Core Components: Encoder and Indexer¶

This chapter introduces you the two core components of GNES: the encoder and the indexer.

Let’s start with the essential problem in search. We have a set of document and a given query, the goal is to find documents that are semantically similar to the query. To make this problem more “modern”, we restrict ourselves to use deep neural networks in the solution.

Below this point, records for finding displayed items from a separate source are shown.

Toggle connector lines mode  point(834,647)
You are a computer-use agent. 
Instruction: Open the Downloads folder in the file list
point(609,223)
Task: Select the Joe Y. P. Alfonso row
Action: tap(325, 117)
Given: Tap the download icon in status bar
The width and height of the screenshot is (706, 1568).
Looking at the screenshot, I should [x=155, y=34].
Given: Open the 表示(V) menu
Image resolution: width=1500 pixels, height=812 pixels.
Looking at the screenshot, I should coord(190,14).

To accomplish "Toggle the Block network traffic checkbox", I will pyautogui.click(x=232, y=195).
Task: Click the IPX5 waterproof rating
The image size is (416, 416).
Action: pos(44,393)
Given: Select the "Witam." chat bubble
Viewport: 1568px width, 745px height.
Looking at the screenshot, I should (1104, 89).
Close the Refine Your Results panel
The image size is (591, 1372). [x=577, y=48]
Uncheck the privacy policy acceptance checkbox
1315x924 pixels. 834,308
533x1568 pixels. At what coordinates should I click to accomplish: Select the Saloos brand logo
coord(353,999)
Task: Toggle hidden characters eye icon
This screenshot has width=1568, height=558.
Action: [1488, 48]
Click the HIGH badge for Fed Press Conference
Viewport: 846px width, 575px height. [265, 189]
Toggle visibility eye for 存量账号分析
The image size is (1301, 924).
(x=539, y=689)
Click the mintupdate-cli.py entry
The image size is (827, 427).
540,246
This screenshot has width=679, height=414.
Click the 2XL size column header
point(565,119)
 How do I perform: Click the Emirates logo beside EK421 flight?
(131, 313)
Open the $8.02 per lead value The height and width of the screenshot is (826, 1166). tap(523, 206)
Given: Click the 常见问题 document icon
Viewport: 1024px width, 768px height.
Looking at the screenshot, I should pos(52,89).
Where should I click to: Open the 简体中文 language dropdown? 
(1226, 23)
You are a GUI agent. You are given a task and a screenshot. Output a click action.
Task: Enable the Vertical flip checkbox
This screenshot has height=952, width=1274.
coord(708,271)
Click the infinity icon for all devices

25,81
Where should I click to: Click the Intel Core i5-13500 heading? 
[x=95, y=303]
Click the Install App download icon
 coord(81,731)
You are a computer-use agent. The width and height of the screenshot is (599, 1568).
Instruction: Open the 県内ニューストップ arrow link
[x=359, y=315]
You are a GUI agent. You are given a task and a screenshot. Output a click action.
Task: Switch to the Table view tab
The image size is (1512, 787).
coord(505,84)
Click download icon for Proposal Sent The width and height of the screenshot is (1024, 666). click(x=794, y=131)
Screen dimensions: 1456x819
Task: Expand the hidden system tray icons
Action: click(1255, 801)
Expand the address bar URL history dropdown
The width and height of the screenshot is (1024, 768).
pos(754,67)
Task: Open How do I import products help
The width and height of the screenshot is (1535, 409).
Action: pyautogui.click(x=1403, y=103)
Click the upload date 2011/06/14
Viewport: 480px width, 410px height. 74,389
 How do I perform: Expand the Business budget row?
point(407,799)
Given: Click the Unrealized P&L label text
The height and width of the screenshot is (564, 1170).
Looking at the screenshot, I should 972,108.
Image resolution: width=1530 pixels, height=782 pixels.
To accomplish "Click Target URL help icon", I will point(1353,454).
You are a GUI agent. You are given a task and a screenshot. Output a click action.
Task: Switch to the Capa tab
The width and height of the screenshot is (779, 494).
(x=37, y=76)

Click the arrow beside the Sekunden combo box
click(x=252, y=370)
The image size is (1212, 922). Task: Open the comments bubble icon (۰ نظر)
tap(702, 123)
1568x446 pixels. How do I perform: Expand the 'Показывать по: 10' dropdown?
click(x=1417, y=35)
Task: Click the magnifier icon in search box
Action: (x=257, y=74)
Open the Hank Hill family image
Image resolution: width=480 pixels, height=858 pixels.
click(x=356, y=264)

For example, if documents are pure text, then a simple LSTM could do the work: we feed the text sequence to an LSTM and take the last state of it to represent the text sequence. The representation is basically a float vector, e.g. 128-/256-dimensional. Now we repeat the procedure on the query and obtain its float-vector representation. The final step is compute the query representation against all documents in pairwise manner and find those similar ones.

If documents are images, then we could use a CNN with extra pooling layers to get the fixed-length representation of an image. The remaining steps are quite similar. So regardless the type of the documents, we always need an encoder to represent document into a fixed-length vector representation.

So what is an “indexer”? In the procedure above, I hide the complexity of comparing representations. In fact, when the number of documents is huge, computing the similarity between the query and all documents could take forever. Therefore, we often need a smarter data structure or preprocessing step to speedup this procedure. This smart data structure or preprocessing step is handled by the indexer.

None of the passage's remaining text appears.